• EXERCISE DIRECTIONS:
One part of the entries below is wanted: the lines from the one containing "At what coordinates should I click to accomplish: Disable" through the one containing "Click the white". Write those out exactly and nothing else.

Collected data entries
....

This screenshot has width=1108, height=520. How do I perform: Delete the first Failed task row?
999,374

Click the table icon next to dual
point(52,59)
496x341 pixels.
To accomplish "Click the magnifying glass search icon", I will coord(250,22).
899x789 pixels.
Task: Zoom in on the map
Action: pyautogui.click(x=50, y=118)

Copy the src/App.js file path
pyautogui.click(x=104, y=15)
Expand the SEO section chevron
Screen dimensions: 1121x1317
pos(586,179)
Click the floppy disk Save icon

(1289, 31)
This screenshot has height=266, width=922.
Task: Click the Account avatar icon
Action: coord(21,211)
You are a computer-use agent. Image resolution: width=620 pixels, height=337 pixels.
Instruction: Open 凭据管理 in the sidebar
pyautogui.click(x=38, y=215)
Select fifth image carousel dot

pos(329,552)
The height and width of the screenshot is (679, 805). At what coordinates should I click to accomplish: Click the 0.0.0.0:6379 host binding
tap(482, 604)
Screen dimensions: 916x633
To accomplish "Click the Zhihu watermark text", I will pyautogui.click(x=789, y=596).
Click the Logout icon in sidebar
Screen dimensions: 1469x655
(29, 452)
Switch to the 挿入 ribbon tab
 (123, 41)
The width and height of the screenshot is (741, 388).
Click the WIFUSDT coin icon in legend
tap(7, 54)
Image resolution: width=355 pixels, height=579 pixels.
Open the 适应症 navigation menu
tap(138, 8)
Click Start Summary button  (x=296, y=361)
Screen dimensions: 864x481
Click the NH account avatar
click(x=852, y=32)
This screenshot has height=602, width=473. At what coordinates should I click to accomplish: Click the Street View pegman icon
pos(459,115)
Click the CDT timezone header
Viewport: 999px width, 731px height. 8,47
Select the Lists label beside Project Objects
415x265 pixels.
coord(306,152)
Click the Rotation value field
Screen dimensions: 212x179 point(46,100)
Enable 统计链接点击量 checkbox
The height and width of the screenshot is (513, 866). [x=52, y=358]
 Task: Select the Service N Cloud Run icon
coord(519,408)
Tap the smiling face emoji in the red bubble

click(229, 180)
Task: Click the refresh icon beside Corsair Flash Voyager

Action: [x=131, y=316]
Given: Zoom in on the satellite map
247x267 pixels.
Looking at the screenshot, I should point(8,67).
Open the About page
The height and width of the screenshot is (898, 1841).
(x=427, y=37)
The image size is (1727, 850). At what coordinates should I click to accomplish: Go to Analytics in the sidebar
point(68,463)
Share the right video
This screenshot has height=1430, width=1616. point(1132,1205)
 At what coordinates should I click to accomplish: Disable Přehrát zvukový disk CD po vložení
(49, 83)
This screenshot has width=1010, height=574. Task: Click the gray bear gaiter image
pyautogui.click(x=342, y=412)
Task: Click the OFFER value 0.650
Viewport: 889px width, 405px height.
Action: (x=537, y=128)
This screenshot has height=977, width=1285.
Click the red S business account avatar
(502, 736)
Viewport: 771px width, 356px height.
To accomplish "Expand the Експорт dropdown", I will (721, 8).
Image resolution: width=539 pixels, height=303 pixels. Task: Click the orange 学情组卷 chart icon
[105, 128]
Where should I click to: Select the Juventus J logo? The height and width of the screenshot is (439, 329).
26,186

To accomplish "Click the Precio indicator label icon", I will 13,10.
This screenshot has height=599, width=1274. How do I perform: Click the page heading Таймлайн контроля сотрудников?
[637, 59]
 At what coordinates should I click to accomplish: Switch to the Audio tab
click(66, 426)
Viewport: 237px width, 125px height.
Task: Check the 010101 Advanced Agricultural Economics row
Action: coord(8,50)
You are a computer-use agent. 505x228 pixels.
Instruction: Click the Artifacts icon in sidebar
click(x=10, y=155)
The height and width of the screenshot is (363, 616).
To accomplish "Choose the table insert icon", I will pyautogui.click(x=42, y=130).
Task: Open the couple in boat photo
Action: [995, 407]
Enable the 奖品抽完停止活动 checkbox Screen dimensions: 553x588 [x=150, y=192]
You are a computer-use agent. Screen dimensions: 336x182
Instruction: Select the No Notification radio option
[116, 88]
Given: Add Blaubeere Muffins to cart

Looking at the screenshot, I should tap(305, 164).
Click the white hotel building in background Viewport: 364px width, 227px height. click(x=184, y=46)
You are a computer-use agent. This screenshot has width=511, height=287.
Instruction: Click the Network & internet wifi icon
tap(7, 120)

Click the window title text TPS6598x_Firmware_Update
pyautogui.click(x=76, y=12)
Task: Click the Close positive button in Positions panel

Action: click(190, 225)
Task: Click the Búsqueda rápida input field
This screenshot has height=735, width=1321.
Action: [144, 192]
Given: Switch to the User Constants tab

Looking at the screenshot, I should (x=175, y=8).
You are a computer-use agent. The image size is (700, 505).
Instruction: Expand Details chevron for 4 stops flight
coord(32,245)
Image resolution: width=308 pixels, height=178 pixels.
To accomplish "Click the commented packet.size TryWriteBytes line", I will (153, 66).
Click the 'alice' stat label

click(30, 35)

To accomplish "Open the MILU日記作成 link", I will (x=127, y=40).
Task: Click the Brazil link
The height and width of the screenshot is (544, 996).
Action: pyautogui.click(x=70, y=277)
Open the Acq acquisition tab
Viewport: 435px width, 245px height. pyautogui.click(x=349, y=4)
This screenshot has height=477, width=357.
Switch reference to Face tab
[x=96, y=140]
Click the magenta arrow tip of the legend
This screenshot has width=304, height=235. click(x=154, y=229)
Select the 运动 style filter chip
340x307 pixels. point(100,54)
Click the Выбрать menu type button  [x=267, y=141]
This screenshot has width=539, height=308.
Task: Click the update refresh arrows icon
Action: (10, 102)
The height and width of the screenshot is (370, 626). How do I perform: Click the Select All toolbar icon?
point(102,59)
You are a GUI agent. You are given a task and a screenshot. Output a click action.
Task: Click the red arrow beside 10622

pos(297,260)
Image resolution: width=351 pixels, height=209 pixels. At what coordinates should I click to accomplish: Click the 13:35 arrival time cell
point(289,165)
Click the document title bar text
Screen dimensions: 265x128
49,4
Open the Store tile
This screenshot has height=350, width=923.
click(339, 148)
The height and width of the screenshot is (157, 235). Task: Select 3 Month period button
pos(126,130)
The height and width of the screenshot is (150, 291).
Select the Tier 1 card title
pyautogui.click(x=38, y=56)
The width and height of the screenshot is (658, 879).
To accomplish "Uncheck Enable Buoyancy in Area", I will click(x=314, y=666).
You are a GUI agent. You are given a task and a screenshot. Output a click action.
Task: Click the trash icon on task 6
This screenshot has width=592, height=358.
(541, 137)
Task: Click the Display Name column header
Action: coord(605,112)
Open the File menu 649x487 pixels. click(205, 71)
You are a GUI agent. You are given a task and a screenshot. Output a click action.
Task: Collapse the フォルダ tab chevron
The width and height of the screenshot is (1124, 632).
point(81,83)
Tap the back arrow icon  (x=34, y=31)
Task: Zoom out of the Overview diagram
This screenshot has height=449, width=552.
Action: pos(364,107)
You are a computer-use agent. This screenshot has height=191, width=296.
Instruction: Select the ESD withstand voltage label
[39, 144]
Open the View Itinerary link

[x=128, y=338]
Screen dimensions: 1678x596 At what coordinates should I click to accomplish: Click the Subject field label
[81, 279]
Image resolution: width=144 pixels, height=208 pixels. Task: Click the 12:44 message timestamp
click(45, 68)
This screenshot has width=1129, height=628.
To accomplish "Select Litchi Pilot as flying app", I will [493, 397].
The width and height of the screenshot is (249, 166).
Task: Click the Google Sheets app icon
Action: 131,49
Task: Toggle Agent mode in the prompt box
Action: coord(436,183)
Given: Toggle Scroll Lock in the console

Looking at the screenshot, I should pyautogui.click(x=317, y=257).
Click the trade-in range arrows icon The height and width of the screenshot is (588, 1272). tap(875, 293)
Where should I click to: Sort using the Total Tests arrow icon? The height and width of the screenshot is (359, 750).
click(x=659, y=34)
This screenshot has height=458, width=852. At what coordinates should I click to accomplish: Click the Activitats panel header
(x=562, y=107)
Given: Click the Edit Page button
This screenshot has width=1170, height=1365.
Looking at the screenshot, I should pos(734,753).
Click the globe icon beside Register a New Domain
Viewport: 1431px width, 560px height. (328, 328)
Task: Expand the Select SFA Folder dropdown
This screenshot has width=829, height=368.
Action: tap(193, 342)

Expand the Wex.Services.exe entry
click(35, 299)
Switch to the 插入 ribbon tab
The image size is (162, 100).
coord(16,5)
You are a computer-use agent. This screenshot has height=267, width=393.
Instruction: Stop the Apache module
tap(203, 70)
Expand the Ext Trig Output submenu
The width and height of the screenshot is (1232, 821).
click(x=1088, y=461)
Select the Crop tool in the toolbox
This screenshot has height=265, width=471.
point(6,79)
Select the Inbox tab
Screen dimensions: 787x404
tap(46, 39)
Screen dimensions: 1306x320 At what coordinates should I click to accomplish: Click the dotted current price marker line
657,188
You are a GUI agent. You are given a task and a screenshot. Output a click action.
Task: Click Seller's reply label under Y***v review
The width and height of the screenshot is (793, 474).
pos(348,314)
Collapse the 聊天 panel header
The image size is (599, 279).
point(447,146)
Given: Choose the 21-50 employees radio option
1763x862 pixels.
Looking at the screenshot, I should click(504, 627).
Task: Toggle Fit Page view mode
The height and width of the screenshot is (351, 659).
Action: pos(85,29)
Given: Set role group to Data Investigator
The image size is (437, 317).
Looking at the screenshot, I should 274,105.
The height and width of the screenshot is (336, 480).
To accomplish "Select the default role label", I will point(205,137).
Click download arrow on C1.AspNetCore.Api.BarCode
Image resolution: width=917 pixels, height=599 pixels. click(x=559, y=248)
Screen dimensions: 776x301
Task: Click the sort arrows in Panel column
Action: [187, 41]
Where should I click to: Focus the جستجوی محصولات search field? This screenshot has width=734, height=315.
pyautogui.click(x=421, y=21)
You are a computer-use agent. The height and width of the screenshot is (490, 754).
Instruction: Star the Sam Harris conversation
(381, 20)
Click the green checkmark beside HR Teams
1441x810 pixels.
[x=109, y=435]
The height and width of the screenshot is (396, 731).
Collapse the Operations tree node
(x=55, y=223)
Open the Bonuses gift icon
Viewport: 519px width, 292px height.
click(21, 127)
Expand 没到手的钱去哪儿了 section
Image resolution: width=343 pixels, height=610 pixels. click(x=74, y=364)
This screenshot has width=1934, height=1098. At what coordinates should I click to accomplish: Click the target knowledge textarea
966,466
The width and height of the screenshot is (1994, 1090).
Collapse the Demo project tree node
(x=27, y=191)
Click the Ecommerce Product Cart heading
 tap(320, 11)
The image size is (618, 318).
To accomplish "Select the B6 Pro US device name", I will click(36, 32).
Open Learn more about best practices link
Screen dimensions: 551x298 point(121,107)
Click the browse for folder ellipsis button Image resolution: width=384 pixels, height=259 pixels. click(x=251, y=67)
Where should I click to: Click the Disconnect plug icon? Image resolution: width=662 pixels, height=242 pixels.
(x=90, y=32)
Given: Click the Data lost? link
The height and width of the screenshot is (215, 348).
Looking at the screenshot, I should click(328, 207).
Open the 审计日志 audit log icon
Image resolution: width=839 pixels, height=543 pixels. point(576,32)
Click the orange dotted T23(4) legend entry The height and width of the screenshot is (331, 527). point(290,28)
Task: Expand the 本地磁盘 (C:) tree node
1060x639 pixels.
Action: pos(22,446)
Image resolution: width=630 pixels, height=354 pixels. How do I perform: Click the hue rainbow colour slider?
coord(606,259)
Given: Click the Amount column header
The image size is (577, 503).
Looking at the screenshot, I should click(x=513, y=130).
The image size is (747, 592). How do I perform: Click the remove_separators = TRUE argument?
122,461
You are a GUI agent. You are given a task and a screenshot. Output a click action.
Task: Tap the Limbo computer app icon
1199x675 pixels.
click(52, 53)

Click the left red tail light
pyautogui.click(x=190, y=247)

....

• SOLUTION TO THE EXERCISE:
 At what coordinates should I click to accomplish: Disable Přehrát zvukový disk CD po vložení
(49, 83)
This screenshot has width=1010, height=574. Task: Click the gray bear gaiter image
pyautogui.click(x=342, y=412)
Task: Click the OFFER value 0.650
Viewport: 889px width, 405px height.
Action: (x=537, y=128)
This screenshot has height=977, width=1285.
Click the red S business account avatar
(502, 736)
Viewport: 771px width, 356px height.
To accomplish "Expand the Експорт dropdown", I will (721, 8).
Image resolution: width=539 pixels, height=303 pixels. Task: Click the orange 学情组卷 chart icon
[105, 128]
Where should I click to: Select the Juventus J logo? The height and width of the screenshot is (439, 329).
26,186

To accomplish "Click the Precio indicator label icon", I will 13,10.
This screenshot has height=599, width=1274. How do I perform: Click the page heading Таймлайн контроля сотрудников?
[637, 59]
 At what coordinates should I click to accomplish: Switch to the Audio tab
click(66, 426)
Viewport: 237px width, 125px height.
Task: Check the 010101 Advanced Agricultural Economics row
Action: coord(8,50)
You are a computer-use agent. 505x228 pixels.
Instruction: Click the Artifacts icon in sidebar
click(x=10, y=155)
The height and width of the screenshot is (363, 616).
To accomplish "Choose the table insert icon", I will pyautogui.click(x=42, y=130).
Task: Open the couple in boat photo
Action: [995, 407]
Enable the 奖品抽完停止活动 checkbox Screen dimensions: 553x588 [x=150, y=192]
You are a computer-use agent. Screen dimensions: 336x182
Instruction: Select the No Notification radio option
[116, 88]
Given: Add Blaubeere Muffins to cart

Looking at the screenshot, I should tap(305, 164).
Click the white hotel building in background Viewport: 364px width, 227px height. click(x=184, y=46)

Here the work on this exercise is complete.